The European Commission’s Research and Innovation Directorate has produced a good report with the title “Food 2030 pathways for action: Research and innovation policy as a driver for sustainable, healthy and inclusive food systems“. Starting from a systematic analysis of the food system and considering its various implications at the European and global levels, it shows how much has been done so far in terms of research and sets out the “pathways” to continue investing in. The report is explanatory, not exhaustive: it captures the subject of food in all its complexity, summarised in the figure below.

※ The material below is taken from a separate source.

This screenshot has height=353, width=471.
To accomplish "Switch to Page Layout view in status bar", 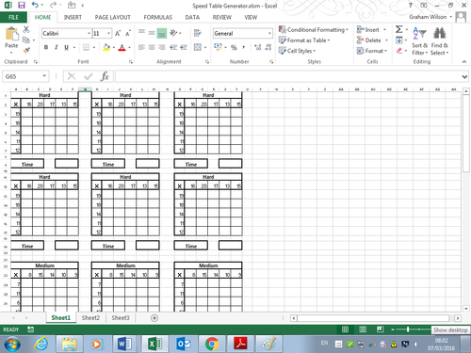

Ten Pathways are proposed framed according to Nutrition, Climate, Circularity and Innovation:
- Governance and systems change
- Urban food systems transformation
- Food from oceans and freshwater resources
- Alternative proteins and dietary shift
- Food waste and resource efficiency
- The Microbiome world
- Healthy, sustainable and personalised nutrition
- Food safety systems of the future
- Food systems Africa
- Food systems and data
The soil is included in the 1st and obviously in the 6th pathway. The first reads:
“Soil: An increasingly degraded and eroded non-renewable carbon sink resource (FAO). Soil regeneration and its organic content can be improved in a circular manner, through the controlled return of organic matter to agricultural land (SDGs 2, 13 and 15). Improved soil health and restored degraded soils make land more fertile, reduce soil erosion and capture greenhouse gas emissions.”